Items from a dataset
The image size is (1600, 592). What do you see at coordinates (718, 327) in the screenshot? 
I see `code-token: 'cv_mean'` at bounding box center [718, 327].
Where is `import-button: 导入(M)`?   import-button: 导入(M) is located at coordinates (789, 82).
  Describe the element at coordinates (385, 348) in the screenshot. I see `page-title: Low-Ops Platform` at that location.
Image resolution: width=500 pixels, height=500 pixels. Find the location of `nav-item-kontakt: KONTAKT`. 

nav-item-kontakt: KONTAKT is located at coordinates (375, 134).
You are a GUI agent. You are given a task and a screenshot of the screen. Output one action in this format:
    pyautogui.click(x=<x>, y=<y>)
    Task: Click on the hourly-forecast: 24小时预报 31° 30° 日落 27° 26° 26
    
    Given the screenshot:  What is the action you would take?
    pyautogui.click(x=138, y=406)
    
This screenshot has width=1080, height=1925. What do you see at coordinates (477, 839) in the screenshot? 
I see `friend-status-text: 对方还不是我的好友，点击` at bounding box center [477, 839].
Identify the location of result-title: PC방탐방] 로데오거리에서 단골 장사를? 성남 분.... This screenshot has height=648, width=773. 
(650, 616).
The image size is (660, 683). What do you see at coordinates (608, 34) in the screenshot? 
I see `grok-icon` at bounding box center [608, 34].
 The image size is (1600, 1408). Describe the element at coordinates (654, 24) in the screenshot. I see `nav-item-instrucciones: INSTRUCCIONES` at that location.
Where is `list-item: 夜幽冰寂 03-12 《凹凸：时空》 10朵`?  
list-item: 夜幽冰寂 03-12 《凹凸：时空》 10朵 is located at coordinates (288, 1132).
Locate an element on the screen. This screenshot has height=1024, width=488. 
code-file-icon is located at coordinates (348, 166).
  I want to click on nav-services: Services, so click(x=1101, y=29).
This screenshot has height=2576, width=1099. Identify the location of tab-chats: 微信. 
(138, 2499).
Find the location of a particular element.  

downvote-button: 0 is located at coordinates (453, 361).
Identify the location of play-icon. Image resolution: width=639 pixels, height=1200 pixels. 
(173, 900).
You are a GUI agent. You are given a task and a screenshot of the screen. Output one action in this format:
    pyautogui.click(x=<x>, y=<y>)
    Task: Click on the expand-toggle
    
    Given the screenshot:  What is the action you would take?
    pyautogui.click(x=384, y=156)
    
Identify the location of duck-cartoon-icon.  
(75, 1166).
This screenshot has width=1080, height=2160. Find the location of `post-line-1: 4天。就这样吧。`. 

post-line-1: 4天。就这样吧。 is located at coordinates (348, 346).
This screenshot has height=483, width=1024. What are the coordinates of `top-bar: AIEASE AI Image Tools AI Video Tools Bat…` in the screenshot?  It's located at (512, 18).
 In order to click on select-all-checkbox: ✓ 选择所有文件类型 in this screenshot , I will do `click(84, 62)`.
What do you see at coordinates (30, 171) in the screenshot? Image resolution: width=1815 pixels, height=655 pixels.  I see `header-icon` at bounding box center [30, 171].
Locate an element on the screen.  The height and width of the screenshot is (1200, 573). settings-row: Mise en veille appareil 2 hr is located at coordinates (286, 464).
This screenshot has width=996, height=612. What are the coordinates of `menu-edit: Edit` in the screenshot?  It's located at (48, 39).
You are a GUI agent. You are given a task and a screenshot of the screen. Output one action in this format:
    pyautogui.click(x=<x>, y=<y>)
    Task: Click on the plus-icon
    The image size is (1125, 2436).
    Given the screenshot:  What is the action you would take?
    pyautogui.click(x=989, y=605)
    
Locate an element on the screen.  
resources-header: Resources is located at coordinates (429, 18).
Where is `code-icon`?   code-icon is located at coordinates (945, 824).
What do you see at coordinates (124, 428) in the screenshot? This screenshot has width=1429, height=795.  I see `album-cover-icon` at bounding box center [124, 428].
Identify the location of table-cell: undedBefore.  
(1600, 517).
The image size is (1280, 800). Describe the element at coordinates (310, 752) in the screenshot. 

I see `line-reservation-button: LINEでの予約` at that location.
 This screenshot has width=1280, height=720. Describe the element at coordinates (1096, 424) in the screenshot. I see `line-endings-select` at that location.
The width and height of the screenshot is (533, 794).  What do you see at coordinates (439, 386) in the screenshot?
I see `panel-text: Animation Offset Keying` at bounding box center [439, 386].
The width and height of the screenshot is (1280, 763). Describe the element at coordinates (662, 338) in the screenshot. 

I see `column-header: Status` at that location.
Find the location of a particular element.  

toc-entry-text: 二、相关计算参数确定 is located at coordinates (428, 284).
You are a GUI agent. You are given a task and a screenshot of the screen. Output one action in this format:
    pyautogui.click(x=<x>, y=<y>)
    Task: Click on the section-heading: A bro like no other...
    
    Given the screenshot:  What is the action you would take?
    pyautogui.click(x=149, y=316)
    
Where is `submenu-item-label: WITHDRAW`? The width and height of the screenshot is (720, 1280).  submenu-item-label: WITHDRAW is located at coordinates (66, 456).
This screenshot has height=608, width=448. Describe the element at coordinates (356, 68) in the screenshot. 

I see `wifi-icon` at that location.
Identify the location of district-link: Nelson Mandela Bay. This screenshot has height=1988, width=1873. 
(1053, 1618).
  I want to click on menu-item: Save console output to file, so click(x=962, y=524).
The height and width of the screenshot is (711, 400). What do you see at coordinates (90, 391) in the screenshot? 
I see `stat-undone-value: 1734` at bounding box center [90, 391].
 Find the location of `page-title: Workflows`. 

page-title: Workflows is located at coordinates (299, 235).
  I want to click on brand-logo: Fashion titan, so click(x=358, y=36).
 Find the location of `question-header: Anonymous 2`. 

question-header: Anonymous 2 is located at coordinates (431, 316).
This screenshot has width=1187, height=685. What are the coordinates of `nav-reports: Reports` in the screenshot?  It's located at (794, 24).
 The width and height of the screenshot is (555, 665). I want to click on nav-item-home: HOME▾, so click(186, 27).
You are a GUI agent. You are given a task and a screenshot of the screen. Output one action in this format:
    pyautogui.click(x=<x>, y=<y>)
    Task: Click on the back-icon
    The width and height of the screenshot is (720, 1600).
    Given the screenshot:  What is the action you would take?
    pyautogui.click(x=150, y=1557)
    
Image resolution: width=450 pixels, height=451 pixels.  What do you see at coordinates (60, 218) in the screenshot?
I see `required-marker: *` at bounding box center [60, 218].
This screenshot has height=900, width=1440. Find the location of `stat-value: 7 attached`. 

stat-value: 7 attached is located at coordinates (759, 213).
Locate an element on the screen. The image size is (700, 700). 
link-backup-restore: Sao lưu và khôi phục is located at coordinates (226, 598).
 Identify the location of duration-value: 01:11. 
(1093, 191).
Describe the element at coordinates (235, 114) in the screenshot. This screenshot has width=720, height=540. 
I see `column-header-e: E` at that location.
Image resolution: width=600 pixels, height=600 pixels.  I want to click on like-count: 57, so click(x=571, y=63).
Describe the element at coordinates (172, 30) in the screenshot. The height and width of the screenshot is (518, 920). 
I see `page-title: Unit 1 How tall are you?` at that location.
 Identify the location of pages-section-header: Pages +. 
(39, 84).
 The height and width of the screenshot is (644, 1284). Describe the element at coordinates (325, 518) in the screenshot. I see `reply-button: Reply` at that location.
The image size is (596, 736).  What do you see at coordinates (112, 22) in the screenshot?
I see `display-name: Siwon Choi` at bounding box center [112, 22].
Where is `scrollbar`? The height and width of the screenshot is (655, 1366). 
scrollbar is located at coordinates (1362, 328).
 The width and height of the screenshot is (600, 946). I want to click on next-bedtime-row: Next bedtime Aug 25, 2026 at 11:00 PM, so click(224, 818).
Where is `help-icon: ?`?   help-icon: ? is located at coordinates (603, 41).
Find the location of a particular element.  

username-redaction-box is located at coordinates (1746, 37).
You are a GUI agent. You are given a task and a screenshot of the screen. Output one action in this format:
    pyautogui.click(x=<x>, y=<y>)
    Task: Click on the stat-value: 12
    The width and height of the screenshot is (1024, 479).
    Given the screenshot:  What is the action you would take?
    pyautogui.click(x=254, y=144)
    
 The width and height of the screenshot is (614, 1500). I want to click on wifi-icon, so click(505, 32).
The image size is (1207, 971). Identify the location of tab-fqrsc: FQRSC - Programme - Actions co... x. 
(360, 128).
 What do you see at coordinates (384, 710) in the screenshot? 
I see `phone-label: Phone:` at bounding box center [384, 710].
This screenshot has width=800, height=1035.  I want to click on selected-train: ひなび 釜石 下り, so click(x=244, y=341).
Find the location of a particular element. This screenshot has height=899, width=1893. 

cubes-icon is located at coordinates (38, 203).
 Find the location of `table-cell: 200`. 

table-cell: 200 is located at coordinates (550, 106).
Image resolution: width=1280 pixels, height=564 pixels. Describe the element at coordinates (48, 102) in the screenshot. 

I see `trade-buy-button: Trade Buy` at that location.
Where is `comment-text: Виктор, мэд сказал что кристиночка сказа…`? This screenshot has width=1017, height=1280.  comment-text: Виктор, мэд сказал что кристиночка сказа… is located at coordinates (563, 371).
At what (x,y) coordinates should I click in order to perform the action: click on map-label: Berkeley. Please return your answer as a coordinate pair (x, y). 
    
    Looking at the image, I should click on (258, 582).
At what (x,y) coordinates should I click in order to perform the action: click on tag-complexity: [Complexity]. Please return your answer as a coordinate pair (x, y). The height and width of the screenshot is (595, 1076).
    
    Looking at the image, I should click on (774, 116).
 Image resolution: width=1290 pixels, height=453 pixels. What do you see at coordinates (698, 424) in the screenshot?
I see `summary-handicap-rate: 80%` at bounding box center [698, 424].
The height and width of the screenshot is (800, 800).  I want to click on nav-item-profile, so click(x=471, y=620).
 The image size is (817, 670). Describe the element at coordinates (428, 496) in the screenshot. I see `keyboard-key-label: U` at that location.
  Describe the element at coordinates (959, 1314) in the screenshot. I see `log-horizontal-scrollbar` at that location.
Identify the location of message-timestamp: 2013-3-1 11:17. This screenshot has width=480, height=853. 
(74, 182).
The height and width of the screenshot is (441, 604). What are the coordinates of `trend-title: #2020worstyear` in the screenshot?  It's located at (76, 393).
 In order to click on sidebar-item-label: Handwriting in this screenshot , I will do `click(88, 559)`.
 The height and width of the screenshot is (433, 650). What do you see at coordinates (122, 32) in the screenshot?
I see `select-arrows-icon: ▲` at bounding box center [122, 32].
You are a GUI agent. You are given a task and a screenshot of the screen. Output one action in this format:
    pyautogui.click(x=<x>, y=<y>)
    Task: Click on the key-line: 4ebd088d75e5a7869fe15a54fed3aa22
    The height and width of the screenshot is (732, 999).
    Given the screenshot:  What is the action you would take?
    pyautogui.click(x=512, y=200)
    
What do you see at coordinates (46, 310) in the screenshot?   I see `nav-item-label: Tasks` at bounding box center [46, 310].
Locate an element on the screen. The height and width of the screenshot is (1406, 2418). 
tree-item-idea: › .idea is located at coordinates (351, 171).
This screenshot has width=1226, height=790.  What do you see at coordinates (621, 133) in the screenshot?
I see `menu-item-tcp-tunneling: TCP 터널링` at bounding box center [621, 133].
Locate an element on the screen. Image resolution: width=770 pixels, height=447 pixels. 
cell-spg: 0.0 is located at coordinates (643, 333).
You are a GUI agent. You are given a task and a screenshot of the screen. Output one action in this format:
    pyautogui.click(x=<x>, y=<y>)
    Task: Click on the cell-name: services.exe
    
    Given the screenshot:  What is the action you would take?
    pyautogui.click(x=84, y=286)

### Problem description
Reproduce the data word for word, from the line containing "The width and height of the screenshot is (1280, 763)." through the line containing "toc-entry-text: 二、相关计算参数确定 is", both included.

### Reply to the exercise
The width and height of the screenshot is (1280, 763). Describe the element at coordinates (662, 338) in the screenshot. 

I see `column-header: Status` at that location.
Find the location of a particular element.  

toc-entry-text: 二、相关计算参数确定 is located at coordinates (428, 284).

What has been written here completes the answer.